Householders fitting practice into life
For working adults trying to keep a real practice alive alongside jobs and family, Dixon's talks normalize the difficulty without lowering the bar.
Practice is built slowly, with care, in ordinary life.

Frequently asked questions

What tradition does Dixon teach?
Rebecca Dixon teaches within the insight tradition transmitted through teachers like Mahasi Sayadaw and U Ba Khin into the West. Core practices include mindfulness of breathing, open awareness, noting practice, with a recurring focus on sati and sampajanna. The framing stays accessible, so practitioners new to Buddhist vocabulary can follow without prior background, while longer-term students will recognize the classical references underneath.

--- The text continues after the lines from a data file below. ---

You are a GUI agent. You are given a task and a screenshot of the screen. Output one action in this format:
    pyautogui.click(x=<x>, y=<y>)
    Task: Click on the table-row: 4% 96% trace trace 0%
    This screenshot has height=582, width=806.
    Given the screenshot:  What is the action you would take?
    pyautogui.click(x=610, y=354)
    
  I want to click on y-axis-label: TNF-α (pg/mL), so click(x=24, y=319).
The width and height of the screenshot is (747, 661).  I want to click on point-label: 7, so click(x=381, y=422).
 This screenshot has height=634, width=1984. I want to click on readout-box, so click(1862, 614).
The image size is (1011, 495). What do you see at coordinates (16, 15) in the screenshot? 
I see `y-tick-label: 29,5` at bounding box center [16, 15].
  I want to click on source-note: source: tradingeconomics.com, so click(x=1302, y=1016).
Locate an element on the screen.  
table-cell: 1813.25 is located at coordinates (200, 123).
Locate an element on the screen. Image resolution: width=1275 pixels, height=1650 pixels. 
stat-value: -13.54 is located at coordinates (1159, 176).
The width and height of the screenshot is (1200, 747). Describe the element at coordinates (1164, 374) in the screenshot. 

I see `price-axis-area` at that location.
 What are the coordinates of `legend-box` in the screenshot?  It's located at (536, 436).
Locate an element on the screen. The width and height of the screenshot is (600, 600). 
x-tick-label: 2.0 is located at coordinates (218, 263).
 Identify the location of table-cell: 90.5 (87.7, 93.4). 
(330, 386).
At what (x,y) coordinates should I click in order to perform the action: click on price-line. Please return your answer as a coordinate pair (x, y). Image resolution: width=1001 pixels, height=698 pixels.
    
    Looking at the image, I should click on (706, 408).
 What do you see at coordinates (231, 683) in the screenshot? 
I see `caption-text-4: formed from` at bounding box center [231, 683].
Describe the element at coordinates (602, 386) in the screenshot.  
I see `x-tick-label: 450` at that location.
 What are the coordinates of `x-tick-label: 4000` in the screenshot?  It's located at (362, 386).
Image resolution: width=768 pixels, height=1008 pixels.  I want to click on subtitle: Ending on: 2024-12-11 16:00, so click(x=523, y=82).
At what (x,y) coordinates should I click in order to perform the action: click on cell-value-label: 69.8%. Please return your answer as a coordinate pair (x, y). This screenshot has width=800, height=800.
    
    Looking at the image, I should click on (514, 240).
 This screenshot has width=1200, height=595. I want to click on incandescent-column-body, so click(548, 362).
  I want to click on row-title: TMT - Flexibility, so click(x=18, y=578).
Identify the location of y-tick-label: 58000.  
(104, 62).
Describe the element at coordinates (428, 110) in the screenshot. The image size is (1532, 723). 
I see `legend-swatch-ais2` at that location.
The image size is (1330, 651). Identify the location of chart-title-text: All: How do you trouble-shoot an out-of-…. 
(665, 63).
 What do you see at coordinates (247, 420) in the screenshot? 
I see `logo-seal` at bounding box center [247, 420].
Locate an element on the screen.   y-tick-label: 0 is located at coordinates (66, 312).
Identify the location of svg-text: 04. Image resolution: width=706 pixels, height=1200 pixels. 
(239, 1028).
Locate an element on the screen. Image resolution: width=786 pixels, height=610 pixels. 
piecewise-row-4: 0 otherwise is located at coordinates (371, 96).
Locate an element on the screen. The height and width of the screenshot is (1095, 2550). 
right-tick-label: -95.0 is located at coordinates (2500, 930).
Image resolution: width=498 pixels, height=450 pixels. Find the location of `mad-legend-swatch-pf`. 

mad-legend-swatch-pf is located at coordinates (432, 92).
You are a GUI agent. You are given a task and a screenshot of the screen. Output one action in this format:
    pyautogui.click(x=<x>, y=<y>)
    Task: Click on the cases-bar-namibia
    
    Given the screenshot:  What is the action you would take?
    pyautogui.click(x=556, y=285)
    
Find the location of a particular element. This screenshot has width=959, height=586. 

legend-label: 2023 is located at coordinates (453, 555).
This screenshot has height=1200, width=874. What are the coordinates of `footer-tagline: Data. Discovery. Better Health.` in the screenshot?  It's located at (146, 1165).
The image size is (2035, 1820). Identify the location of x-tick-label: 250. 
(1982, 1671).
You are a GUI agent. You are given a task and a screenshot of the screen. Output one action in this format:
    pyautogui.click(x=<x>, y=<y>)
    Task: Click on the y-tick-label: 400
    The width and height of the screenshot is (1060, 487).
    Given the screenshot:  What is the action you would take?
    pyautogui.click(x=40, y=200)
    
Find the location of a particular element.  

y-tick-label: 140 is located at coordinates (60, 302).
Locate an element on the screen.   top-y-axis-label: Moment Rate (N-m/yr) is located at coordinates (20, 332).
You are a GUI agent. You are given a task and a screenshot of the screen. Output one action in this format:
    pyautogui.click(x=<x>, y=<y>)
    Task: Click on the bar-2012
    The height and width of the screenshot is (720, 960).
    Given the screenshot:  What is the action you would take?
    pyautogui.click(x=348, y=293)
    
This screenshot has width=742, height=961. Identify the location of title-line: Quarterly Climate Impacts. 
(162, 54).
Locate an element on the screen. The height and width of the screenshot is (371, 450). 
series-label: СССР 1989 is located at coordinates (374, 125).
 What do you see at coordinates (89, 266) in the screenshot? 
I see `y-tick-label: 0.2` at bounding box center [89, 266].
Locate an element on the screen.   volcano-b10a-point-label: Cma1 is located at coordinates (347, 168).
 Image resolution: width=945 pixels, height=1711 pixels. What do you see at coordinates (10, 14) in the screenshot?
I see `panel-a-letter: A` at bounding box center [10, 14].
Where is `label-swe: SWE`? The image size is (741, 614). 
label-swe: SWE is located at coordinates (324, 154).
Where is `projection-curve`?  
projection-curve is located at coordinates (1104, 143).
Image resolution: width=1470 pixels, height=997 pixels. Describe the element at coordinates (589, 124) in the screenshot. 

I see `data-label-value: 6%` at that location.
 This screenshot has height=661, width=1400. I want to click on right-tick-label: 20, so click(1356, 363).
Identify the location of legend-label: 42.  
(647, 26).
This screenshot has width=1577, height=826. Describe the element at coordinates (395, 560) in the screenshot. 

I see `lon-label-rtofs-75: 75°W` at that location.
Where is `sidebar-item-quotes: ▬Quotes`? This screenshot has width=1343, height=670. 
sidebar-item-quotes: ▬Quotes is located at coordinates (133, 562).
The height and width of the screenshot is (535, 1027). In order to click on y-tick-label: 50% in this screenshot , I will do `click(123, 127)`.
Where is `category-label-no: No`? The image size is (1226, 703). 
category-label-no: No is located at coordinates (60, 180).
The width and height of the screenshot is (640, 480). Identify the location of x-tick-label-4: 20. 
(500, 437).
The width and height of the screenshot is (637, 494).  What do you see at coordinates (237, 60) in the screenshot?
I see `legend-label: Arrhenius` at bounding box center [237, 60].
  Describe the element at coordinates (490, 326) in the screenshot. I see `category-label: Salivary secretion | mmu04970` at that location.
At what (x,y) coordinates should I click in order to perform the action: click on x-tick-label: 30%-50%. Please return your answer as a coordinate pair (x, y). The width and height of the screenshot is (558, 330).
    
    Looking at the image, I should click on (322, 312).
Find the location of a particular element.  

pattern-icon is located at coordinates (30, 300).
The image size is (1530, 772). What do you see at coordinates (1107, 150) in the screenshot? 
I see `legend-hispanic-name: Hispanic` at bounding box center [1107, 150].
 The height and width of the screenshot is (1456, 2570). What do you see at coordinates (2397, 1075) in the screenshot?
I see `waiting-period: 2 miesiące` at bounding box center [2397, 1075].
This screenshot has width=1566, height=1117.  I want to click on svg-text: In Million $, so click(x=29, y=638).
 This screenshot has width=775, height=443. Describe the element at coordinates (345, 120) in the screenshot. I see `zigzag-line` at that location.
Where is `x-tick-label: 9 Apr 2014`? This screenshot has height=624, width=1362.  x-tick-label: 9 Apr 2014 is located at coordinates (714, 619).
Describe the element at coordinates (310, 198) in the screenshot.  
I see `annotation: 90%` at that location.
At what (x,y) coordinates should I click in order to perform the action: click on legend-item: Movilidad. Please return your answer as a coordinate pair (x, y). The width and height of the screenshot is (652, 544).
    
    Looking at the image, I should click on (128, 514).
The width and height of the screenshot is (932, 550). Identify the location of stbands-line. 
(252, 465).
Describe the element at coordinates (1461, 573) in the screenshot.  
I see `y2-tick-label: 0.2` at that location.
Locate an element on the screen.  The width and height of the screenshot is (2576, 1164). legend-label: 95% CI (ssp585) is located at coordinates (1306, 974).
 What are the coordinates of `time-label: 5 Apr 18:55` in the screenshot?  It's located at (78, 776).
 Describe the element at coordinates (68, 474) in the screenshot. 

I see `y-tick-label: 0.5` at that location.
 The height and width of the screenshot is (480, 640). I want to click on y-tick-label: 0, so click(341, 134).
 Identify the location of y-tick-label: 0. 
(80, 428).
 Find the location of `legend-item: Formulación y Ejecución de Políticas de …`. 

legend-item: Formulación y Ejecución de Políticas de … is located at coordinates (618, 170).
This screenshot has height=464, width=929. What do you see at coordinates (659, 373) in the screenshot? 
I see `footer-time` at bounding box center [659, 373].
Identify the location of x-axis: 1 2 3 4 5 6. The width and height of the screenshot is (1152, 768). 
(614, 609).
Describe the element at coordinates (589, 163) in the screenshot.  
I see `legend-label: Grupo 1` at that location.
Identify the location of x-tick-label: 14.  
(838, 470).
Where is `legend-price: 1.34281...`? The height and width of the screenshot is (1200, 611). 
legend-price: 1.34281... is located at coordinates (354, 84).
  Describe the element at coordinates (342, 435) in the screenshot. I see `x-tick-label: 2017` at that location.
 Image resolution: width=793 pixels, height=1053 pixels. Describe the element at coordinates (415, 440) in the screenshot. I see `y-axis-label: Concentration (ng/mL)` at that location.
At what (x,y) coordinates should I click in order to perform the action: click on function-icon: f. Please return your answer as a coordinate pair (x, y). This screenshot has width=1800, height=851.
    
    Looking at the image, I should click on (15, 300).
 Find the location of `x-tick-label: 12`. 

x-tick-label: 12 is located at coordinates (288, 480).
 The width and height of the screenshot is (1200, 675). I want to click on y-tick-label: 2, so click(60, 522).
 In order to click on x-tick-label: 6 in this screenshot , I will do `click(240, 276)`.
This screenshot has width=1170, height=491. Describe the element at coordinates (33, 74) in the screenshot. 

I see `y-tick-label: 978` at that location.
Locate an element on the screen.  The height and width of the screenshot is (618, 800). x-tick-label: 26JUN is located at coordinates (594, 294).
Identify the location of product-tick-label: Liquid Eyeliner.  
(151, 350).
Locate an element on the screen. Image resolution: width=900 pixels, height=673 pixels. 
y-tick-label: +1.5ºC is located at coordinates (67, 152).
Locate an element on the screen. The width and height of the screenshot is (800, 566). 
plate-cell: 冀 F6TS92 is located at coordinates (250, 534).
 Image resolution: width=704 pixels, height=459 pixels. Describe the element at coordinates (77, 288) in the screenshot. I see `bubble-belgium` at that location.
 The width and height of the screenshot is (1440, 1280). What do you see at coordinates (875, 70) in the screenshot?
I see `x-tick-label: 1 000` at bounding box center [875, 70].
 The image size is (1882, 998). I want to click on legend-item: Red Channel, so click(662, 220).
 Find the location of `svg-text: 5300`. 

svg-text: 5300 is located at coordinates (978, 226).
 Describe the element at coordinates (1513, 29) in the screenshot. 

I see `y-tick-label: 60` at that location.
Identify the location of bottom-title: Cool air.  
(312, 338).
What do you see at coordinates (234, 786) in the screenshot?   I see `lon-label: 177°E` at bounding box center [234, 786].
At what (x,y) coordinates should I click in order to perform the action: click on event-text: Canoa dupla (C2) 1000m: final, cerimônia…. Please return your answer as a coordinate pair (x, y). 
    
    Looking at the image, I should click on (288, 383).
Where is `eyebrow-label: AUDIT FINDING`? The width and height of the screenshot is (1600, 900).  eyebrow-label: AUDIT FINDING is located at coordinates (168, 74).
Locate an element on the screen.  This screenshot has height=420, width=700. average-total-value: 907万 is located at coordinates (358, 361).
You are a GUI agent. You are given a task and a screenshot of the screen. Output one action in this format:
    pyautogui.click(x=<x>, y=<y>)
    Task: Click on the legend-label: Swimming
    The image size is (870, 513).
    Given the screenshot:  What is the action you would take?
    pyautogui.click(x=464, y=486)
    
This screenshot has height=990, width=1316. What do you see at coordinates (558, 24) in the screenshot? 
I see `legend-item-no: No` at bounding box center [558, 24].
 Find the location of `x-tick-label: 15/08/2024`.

Is Dixon a monk, nun, or lay teacher?
Source materials don't specify Dixon's monastic status clearly, so we've left that field unconfirmed rather than guess. What's clear from the talks themselves is the lineage frame and the steady, unhurried way the teaching is offered, in the insight tradition transmitted through teachers like Mahasi Sayadaw and U Ba Khin into the West.
Where can I listen to Dixon's talks?
Recorded talks are available through the source archive at https://www.audiodharma.org/speakers/49. All recordings are free to stream, which makes the archive a useful starting point for anyone building a self-guided study habit.
How can I sit with Dixon?
Retreats and sittings happen primarily through affiliated centers, including Insight Meditation Center, Insight Retreat Center. Schedules and registration are listed on those centers' websites. Online programs are also part of the rotation, which keeps participation possible for practitioners who can't travel for in-person retreat.